PTO organ with hair cells labelled in green

New research indicates that a bird’s ability to detect changes in air pressure is the evolutionary remnant of an ancient sense organ found in sharks and sturgeons.

The PTO’s function is likely to have been modified in birds for detecting air pressure during flight.

Clare Baker

Latest research shows that the ‘paratympanic organ’ (PTO) - the innate barometer in the middle ear of birds - evolved from a fish sense organ that detects jaw movement.

The work, published in Nature Communications, sheds new light on the evolutionary trajectory of sensory systems after tetrapods left the oceans and moved onto land.

The ‘spiracular organ’ found in cartilaginous fishes (sharks and rays) and some bony fishes (including gars, sturgeons and lungfishes) is structurally similar to a bird’s PTO and located in the same position within the head, that is, in the wall of the ‘spiracle’ - the first gill slit - from which the middle ear cavity of all land vertebrates evolved.

Both organs contain motion-detecting hair cells, like those in the human inner ear used for hearing and balance. Ear drum movements in birds, and jaw movements in fish, respectively distort the PTO and spiracular organ, triggering the hair cells.

It has been proposed that birds use the PTO to detect air pressure, assisting with rapid changes in altitude. The organ is most complex in fast flyers such as swifts.

By combining gene expression with fate-mapping techniques in chicken embryos, scientists have been able to determine that the PTO stems from a unique ‘placode’ whose existence in birds had not previously been suspected. Placodes are specialised patches of thickened embryonic skin from which sense organs develop.
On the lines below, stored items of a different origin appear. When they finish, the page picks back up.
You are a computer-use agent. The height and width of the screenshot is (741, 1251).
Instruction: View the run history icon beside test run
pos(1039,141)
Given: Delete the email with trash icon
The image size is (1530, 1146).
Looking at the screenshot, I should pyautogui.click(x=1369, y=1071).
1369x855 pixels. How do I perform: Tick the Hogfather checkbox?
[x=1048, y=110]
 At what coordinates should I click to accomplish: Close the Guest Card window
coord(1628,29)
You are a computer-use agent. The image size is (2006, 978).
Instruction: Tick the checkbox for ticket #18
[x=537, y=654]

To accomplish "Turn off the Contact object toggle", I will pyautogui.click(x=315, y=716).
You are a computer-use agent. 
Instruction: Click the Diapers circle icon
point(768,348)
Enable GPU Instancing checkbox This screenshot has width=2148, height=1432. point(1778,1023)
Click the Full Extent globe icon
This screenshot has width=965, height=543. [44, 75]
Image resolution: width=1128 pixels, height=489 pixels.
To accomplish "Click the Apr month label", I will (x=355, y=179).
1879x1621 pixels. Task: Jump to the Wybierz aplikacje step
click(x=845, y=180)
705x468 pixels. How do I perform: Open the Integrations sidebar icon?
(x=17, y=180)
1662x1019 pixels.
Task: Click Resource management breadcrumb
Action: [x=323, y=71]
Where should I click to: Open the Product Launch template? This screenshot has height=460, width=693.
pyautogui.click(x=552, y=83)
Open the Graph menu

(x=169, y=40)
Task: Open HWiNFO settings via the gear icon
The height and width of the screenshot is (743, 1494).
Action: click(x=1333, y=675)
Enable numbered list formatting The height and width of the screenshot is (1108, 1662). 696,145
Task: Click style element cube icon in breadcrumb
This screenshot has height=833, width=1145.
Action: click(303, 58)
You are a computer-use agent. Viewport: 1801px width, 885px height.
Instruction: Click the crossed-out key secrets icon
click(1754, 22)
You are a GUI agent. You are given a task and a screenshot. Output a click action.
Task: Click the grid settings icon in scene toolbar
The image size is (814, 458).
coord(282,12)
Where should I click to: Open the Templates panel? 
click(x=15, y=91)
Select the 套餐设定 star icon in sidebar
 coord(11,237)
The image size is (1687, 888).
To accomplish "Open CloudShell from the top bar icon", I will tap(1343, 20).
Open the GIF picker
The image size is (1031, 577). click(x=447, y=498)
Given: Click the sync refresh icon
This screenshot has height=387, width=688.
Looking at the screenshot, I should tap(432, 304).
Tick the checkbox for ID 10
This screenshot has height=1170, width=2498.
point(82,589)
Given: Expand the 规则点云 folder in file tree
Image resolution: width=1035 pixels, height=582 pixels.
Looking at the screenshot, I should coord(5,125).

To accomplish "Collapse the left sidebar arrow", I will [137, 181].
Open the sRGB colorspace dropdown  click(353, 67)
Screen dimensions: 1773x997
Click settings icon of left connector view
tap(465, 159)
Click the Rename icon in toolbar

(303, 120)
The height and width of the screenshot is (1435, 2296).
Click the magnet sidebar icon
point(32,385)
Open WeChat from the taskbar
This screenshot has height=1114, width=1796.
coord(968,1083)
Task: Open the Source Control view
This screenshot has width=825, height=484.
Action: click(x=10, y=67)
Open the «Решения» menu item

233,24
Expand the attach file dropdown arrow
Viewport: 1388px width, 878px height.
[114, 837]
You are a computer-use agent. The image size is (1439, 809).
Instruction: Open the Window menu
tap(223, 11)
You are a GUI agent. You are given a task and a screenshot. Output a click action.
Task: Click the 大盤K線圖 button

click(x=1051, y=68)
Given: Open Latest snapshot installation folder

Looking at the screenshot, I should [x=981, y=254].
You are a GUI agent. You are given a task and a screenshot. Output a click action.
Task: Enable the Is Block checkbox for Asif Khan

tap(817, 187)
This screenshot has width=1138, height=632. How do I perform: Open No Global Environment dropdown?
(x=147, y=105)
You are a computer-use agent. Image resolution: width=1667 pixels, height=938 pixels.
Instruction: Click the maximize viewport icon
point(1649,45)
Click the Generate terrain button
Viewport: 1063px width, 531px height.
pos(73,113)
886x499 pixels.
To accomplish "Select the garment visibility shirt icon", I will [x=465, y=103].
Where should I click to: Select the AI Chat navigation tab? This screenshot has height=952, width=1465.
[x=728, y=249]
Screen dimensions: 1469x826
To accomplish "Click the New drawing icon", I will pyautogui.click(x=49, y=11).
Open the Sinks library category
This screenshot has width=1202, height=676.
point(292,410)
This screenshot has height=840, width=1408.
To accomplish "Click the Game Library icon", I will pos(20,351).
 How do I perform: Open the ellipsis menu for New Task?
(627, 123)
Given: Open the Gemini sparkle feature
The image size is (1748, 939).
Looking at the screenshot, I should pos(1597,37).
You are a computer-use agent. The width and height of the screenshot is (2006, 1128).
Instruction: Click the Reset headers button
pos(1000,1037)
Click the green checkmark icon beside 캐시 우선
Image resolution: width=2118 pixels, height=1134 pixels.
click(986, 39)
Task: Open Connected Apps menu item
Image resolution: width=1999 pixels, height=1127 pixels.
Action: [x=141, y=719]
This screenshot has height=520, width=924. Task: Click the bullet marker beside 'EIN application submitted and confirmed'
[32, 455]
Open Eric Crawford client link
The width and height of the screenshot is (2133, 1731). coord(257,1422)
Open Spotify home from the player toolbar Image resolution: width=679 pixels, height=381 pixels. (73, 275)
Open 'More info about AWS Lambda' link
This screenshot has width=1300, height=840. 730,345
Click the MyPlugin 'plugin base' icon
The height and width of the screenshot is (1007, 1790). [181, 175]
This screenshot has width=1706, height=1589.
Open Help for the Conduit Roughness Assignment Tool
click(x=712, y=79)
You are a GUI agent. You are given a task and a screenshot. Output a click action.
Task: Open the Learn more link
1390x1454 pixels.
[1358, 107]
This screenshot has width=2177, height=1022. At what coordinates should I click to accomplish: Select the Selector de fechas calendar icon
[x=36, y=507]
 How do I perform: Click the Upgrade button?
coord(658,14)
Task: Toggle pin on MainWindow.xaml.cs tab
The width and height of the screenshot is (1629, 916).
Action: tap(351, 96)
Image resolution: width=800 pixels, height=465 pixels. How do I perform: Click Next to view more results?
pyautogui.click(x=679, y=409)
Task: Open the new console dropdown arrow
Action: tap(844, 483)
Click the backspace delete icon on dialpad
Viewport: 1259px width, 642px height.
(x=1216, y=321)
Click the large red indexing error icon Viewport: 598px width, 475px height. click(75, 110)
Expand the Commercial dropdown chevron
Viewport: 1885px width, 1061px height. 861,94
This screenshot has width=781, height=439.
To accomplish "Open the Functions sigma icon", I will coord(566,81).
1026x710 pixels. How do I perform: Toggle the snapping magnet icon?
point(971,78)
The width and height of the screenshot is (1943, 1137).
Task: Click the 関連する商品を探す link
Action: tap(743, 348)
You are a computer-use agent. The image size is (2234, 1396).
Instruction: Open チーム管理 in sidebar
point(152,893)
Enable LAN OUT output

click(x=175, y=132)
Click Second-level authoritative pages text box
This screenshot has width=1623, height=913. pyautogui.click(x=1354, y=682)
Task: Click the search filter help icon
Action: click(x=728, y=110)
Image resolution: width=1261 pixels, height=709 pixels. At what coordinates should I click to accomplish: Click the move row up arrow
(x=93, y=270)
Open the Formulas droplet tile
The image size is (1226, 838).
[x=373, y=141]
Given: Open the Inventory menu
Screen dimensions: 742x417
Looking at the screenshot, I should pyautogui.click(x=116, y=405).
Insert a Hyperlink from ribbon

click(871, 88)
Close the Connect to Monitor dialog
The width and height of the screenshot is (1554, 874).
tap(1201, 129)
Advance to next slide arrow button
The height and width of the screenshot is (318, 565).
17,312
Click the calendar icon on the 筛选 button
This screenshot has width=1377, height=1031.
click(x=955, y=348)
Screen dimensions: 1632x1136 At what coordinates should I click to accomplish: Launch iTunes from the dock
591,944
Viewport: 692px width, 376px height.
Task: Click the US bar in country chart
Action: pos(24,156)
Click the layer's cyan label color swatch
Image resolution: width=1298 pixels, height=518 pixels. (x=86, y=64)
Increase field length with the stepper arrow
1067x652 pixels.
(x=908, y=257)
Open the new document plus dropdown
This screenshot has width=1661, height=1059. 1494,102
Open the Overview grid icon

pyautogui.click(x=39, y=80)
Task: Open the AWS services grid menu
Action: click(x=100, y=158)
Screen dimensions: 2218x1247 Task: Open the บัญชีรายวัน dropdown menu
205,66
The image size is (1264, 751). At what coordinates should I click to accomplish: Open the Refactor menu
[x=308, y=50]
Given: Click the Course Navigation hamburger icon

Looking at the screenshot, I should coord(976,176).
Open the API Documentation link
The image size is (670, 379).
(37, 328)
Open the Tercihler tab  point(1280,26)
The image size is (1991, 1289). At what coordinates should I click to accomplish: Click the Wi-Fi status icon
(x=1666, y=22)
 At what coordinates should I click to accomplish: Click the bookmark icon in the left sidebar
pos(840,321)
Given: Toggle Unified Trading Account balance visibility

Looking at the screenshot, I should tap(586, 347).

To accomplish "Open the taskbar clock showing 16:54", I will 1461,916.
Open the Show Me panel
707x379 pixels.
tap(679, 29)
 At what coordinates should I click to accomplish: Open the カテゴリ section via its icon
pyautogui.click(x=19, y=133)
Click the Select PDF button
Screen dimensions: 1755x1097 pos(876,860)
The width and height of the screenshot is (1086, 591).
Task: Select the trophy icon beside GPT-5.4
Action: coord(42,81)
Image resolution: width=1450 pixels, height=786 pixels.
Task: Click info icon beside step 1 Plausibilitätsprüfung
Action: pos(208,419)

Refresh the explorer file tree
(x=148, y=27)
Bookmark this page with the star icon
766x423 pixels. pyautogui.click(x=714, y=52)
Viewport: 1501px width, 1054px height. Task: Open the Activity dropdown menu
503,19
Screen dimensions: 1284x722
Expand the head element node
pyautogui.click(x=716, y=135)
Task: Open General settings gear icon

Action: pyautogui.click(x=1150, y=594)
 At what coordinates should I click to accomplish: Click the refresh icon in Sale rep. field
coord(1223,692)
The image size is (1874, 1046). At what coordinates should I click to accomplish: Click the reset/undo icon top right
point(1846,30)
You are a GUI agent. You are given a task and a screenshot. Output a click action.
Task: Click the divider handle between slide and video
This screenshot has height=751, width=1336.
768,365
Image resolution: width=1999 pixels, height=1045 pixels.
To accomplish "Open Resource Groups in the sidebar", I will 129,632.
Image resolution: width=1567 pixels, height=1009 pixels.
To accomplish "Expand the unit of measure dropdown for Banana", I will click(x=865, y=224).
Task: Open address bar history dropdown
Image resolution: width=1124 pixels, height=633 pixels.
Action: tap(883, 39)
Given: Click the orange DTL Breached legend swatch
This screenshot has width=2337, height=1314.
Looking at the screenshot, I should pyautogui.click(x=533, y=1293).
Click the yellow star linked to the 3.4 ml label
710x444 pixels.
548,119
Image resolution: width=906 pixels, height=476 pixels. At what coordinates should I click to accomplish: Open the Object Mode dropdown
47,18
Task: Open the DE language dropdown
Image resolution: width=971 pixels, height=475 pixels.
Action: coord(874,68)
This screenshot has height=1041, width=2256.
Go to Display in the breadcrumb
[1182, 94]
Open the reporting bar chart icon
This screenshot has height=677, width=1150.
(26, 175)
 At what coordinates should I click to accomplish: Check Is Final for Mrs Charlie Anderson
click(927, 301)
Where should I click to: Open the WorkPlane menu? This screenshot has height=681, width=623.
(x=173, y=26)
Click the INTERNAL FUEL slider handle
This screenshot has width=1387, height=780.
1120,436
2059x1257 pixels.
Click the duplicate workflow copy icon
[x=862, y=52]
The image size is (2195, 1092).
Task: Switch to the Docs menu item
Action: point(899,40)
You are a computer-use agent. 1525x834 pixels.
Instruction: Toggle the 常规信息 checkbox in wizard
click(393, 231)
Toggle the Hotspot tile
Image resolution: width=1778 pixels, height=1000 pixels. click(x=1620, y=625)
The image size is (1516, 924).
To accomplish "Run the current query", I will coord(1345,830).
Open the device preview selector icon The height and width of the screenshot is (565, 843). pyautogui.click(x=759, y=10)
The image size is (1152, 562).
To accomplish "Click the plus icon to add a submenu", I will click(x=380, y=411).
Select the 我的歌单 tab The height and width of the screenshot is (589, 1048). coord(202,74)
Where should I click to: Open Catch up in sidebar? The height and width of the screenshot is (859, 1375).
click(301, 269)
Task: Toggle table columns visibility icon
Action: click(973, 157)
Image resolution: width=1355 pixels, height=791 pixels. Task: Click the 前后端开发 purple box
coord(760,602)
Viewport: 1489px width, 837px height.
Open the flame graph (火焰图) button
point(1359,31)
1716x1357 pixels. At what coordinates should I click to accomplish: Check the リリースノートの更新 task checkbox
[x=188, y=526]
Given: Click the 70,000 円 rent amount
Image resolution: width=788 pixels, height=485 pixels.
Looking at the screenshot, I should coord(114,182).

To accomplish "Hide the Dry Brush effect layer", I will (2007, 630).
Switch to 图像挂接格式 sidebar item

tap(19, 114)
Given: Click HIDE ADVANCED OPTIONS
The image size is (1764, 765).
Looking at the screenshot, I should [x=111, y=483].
The research by Dr Paul O’Neill was started in Dr Clare Baker’s lab in the Department of Physiology, Development and Neuroscience at the University of Cambridge and completed in Dr Raj Ladher’s lab at the RIKEN Center for Developmental Biology in Kobe, Japan.

The avian PTO was first described in 1911 by Giovanni Vitali at the University of Siena. After initial excitement, which led to Vitali being nominated for the 1934 Nobel Prize in Physiology or Medicine, its existence was largely forgotten or ignored.

“The discovery of this placode removes the only obstacle to accepting an evolutionary relationship between the avian PTO and the spiracular organ,” said Baker.

“The PTO is also found in alligators and has been reported in the tuatara - the sole living representative of an ancient reptilian lineage distinct from lizards and snakes. Although its function in these species is unknown, it could relate to jaw movement. It is not clear why the PTO was lost in the other amniote lineages - mammals, turtles, lizards and snakes - but the PTO’s function is likely to have been modified in birds for detecting air pressure during flight.”

“It will be interesting to use modern molecular techniques to determine whether the PTO placode starts to develop in mammals, even if the organ itself is not found.”

The UK research was funded by the BBSRC and the work in Japan was funded by the Japan Society for the Promotion of Science (JSPS) and RIKEN.

Previous work on sense organ development from Baker’s Cambridge lab, published in Nature Communications and Development, showed that the last common ancestor of all vertebrates with jaws (that is, all living vertebrates except lampreys and hagfishes) had a placode-derived system of electrosensory organs for detecting changes in the local electric field, used for hunting live prey.